Nie miałam dziś zbyt wiele czasu na wymyślanie kreatywnych zajęć, tak więc poszłam tropem uwielbianych bąbelków i baniek i zrobiłam modyfikację zabawy, o której pisałam ostatnio.
Pieni się niesamowicie, pachnie, puka, a przy okazji można uczyć się kolorów i, tak jak u nas, wielkości. Nasze bańki powstawały w miskach w trzech rozmiarach.
Barwniki nam się skończyły (taki dzień), więc z powodzeniem użyłyśmy farb do zabarwienia wody.
A. z zapałem mieszała, a następnie wlewała do wody płyn do mycia naczyń.

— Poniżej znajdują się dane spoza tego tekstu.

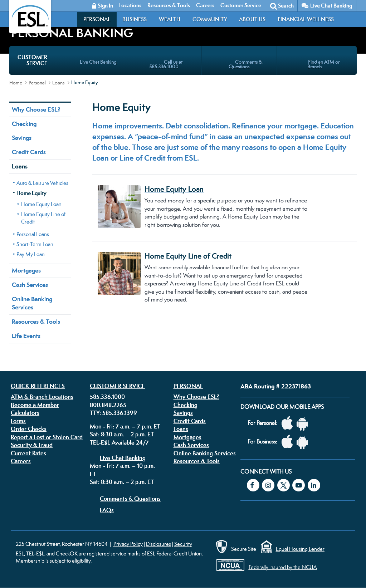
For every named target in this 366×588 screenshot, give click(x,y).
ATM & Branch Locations (42, 397)
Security (183, 544)
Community (210, 19)
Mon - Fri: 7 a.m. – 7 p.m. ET (125, 426)
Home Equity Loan (41, 204)
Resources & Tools (36, 322)
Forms (18, 421)
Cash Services (30, 285)
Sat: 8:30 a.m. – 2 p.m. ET (122, 434)
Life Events (26, 336)
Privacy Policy (128, 544)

Potem wyciągnęła trzy słomki - pasujące do koloru wody i przeszła do bąbelkowania.
Dmuchanie to dopiero część zabawy. Mieszanie kolorów i obserwacja jakie powstaną, przekładanie piany do innych misek, chwytanie palcami i rozbijanie baniek jest dla maluchów równie fascynujące (i relaksujące - ja również dołączyłam do łapania w dłonie baniek).
A na zakończenie stworzyłyśmy wspólnie bańkowego mutanta. ;)
Oczywiście w przypadku młodszych dzieci znowu musimy pamiętać o kontrolowaniu, aby nie napiły się płynu i nie zachłysnęły.